NORTH HAMPTON — Under fair November skies, with a temperature of 46 degrees and north winds breezing at 6 knots, Alex Bettcher celebrated his 16th birthday by having a large piece of his T-shirt cut off with a giant pair of scissors. Not once, but three times, with three different shirts.

This rite of passage, the ceremonial shirt cutting, is a time-honored tradition in aviation. It marks the first solo flight of a student pilot of any age. But just as a student driver cannot get a driver’s license before age 16, a student pilot is not allowed to take off and land a plane solo until that same birthday milestone.

A flight qualifies as “solo” when, alone in the plane, the aviator takes off, flies around the airport pattern and lands to a full stop three times in a row. Alex Bettcher was so ready for this that he soloed in not just one but three aircraft on Wednesday, Nov. 14, his 16th birthday.
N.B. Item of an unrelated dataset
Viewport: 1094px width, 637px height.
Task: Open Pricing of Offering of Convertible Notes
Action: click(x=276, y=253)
“Flying is easy,” he said after he stepped out of the first plane, a vintage 1946 Piper J-3 Cub. “What’s hard is my age, and waiting for this day.”
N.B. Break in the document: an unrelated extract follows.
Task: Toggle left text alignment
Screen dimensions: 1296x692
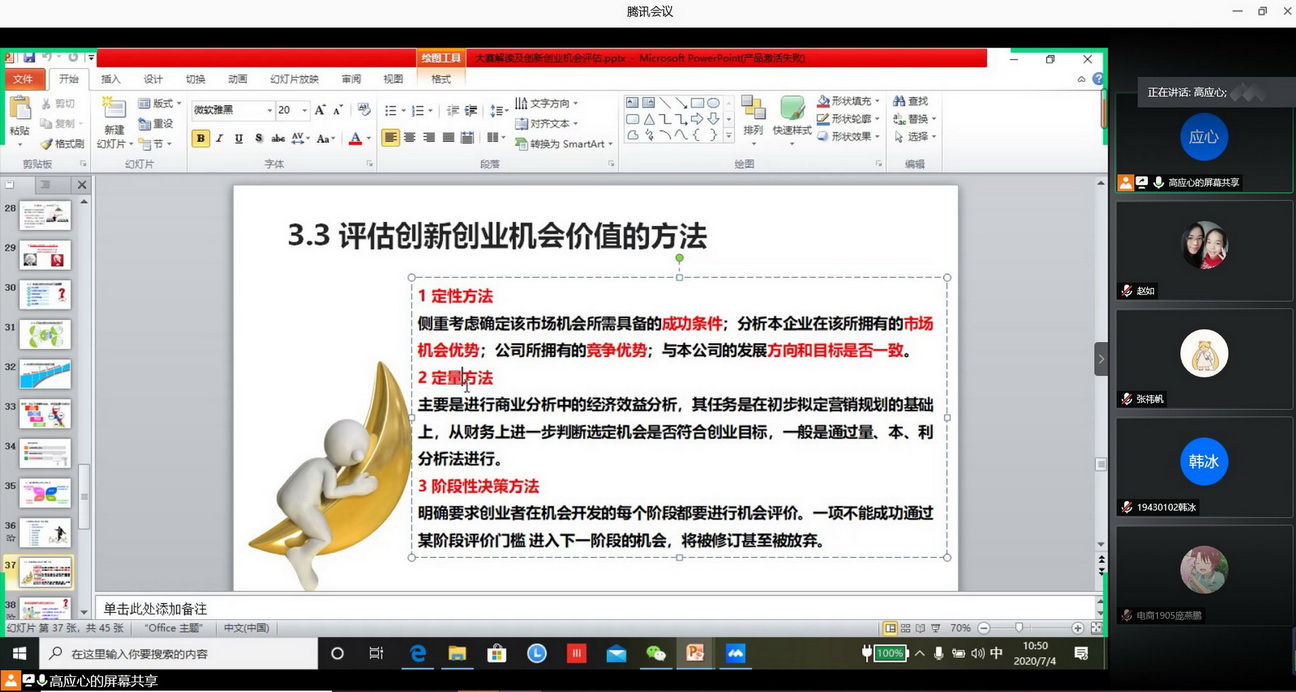Action: 390,138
Alex has logged 80 hours of flight time; he will probably log another 80 before he turns 17 and can get his private pilot’s license. He plans to become a certified light-sport aircraft flight instructor next, building more flying time and being paid to teach others. To help fund his hobby and future career, Alex has been working for airfield owners Mike and Cheryl Hart, pumping gas, washing planes, raking leaves and more — sometimes until 8 or 9 at night.
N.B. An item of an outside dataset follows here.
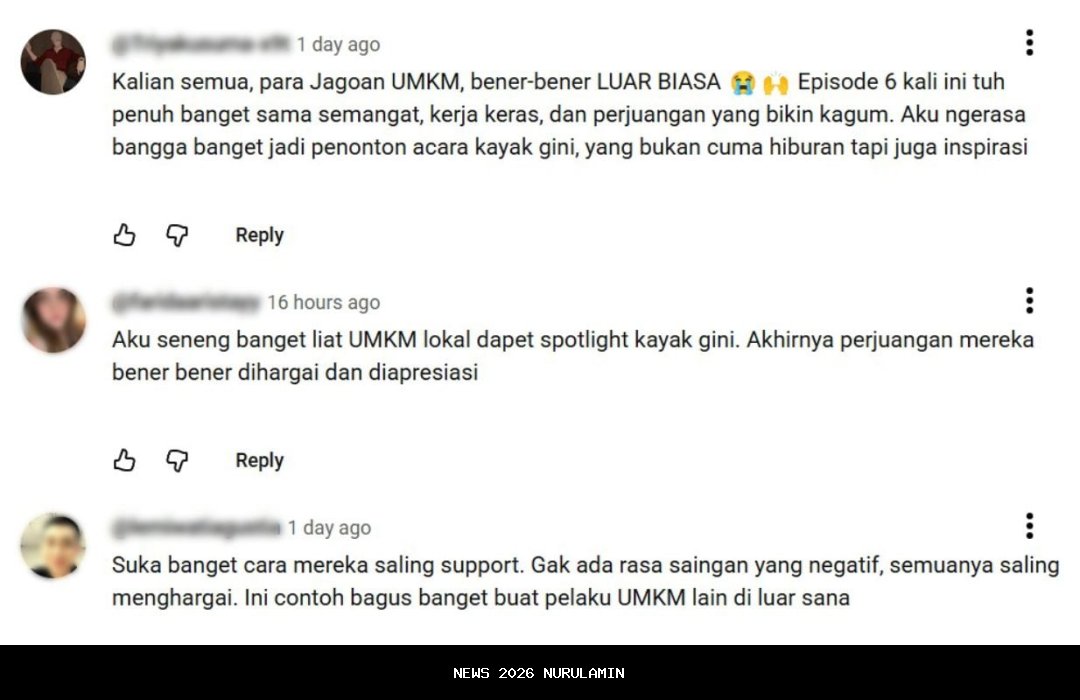Reply to the spotlight kayak gini comment
1080x700 pixels.
260,460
Cheryl Hart calls Alex “our boy wonder.”

“Everybody loves him. It doesn’t matter what you’re doing, he’s there to help you. And he’s an amazing pilot,” she said.

Alex first realized he loved to fly when a family friend took him for a ride out of Lawrence Airport in Massachusetts when he was 11 years old.

“It was breathtaking. I almost didn’t have words for it,” he said.

One of his sixth-grade teachers at North Hampton School, Dana Miller, noticed his interest and pointed him in the direction of Hampton Airfield. Alex rode his bike there — and he still does. The sophomore at Winnacunnet High School skipped a drivers’ education course this semester to focus on aviation.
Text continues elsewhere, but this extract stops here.